Second — and I guess I could phrase it as a prediction — is that banks which
go to raise capital through the new covered bond framework with bond pools
comprising uninsured mortgages probably will find that their cost of borrowing
is on the order of 10 basis points higher than they are presently paying to sell
bonds backed by insured mortgages. I agree entirely with that point. I do not
know that it is a good or a bad thing, but if we can have banks or financial
institutions undertaking a significant part of Canadian housing finance out from
under the shelter of the federal taxpayers' backing at a cost of only 10 basis
points I am pretty happy.
Senator Ringuette: It is already unsecured, so it is not really backed
by the taxpayer.
Mr. Poschmann: Thank you. I am referring to the development of a
marketplace outside of the umbrella; one that allows us to rely less on taxpayer
There is another point, however, and that is the impact on the cost of
mortgages and the impact on the cost of houses in general. One of the things
that federally backed mortgage insurance does is make it possible for borrowers
to bid up the price of housing higher than they would otherwise. This is one of
the outcomes that we observed in the U.S. through the actions of Fannie Mae and
Freddie Mac. They supported mortgage credit growth at a heady pace and it
allowed higher prices for homes. That was fine from the point of view of the
people who owned them already but, as we have seen, produced a very bad outcome.

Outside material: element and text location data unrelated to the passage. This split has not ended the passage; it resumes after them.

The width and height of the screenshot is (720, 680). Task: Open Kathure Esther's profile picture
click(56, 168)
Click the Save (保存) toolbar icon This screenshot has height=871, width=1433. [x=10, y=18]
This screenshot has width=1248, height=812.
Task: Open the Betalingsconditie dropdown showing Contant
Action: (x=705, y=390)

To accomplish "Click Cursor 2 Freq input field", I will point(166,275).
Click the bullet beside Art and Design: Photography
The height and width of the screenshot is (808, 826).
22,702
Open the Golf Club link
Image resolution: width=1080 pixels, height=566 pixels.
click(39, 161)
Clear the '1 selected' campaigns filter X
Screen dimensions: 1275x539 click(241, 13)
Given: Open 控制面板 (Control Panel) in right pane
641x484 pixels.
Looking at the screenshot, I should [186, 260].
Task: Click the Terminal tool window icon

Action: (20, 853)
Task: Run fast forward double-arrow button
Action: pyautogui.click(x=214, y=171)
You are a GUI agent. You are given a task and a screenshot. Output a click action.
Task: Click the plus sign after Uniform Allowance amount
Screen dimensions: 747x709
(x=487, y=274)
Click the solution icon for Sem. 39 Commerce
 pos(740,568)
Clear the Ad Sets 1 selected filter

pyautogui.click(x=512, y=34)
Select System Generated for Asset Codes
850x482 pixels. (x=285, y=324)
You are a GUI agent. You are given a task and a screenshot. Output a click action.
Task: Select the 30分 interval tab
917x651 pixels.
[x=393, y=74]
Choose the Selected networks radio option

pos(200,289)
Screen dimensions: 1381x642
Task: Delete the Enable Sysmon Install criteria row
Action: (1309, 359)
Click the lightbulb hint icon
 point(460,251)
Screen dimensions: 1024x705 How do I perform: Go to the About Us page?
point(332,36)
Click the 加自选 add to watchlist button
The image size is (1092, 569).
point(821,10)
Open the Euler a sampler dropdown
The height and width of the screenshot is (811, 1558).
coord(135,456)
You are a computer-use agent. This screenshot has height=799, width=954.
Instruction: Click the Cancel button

Next, I refer to the matching of funds available to banks, say on a 10-year
term, in borrowing markets to demand for lending on similar terms. The process
of determining the price at which that transaction is conducted was defined once
and for all by Father Guido Sarducci of Saturday Night Live, when he said
that all you need to know about economics is two words: supply and demand. You
have supply conditions for credit and demand conditions for credit; you have
supply conditions for housing and demand conditions for housing. These will
intersect in the marketplace and will determine the price of the house and will
determine the price of the mortgage, and I cannot tell you what direction they
Senator Ringuette: I appreciate that you confirm the assessment of
these two experts. Thank you.
Senator Tkachuk: He did not really.
The Chair: Mr. Poschmann, it is rare that the Banking Committee has a
single witness for in excess of an hour. I must say that it is extremely rare
that a single witness can hold the rapt attention of this committee as you have
today. We are very grateful for it. I speak on behalf of all committee members
and thank you for being with us today.